I propose 3 different areas on which VCs can differentiate themselves and add value:

  1. Network – A VC with a broad based and deep network is worth significantly more than one with a less broad network. Attending VC/pharma/biotech networking conferences is one way to build this network. Age by simply being older allows you to accumulate more contacts. Working at a large pharma/investment bank/PhD lab/medical school/etc can enhance a network. Being proactive and having many breakfasts, lunches, and dinner with different people in industry is clearly another way to establish relationships. Eventually your reputation gets to a point where people seek you out instead of you proactively approaching people. It starts to feed on itself. The major focus of my time in business school was learning how to establish relationships as a way of differentiating myself.
  2. Due diligence – There is a wide range of due diligence that a VC can do on a particular deal. Clearly there is a constraint on the amount of money a VC can spend on due diligence, which is tied to the size of the investment (e.g. you won’t spend $500k on diligence for a $5M investment). Hiring the appropriate industry consultants to review data, assess probability of success, discern the real market opportunity, making reference calls on the mgmt team, the right IP firm doing a freedom to operate, etc, etc can really make a deal. Interviewing physicians in a particular area also can speak to the receptivity of the product and how it will fit into clinical care. Some firms do a lot of quality diligence and other firms piggyback on other people’s diligence. This area is largely a function of how much an individual firm prioritizes this part of the investing value chain. This aspect of differentiation is largely applicable to LPs and not companies but access to this due diligence network once you are a portfolio companies can be quite value added.
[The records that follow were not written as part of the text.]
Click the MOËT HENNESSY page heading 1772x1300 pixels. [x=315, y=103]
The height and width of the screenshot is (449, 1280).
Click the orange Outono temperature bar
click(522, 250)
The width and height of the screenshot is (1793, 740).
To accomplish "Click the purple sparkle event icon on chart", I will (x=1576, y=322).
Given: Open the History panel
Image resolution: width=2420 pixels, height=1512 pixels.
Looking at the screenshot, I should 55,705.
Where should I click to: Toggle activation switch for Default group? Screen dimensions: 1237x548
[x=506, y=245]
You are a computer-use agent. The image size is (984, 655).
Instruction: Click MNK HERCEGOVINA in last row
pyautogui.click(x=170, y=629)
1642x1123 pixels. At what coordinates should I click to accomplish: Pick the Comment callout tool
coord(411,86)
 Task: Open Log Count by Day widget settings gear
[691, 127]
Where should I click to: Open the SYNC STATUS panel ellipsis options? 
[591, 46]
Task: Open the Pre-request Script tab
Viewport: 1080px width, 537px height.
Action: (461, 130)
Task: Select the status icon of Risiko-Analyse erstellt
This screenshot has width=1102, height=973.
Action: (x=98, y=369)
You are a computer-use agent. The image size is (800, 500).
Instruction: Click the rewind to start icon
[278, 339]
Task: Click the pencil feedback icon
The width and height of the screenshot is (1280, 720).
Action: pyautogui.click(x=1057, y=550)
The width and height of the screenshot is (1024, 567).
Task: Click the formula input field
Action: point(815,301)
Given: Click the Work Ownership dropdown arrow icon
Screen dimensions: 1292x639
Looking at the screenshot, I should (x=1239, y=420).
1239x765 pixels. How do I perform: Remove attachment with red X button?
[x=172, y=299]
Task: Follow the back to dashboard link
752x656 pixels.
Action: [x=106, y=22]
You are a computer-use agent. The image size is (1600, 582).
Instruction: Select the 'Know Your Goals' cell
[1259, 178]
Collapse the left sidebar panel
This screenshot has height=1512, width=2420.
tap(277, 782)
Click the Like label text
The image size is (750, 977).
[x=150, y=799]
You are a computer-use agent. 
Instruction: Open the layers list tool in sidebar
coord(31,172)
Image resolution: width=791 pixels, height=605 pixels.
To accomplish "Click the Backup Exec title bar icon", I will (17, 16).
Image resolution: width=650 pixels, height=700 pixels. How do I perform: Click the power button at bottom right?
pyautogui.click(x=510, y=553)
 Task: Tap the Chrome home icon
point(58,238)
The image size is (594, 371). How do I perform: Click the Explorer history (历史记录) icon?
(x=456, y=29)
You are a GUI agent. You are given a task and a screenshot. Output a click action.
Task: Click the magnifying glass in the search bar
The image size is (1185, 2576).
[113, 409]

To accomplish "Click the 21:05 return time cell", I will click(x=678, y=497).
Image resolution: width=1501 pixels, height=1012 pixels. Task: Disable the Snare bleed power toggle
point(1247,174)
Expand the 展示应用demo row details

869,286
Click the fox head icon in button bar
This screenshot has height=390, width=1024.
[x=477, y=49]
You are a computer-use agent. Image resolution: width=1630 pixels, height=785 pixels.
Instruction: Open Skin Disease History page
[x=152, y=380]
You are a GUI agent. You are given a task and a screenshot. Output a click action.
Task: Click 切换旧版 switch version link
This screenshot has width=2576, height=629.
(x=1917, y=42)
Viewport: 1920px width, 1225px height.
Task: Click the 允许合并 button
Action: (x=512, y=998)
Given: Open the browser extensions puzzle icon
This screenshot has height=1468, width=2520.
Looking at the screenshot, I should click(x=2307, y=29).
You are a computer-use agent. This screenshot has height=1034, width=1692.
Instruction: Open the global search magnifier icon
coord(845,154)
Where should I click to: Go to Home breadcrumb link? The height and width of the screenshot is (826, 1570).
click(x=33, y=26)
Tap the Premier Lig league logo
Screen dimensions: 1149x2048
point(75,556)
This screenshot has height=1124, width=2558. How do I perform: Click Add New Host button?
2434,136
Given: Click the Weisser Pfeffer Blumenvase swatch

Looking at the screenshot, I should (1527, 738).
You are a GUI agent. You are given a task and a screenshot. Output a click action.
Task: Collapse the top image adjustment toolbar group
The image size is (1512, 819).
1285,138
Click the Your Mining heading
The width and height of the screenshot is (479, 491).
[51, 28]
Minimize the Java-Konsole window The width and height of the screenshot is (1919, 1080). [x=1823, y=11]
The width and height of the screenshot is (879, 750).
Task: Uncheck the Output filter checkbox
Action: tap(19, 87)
  3. Business/corporate development abilities – A VC which understands business and corporate development can give significantly better advice to companies than VCs that do not. Just because you were a former investment banker does not automatically make you qualified on this front (based on my experience in banking, there are a lot of dumb bankers). How business development strategy fits into fundraising strategy, and how those both fit into exit strategy is critical. The network of a VC into the potential licensees or acquirers definitely helps in this area. Company strategy and company positioning is crucial. A lot of smart VCs can give completely contradictory advice and knowing which VC to follow can be difficult. A VC can really differentiate here with their prior experience and track record. This is partially why I decided to do investment banking and business development at both large and small biotech companies to acquire this skillset.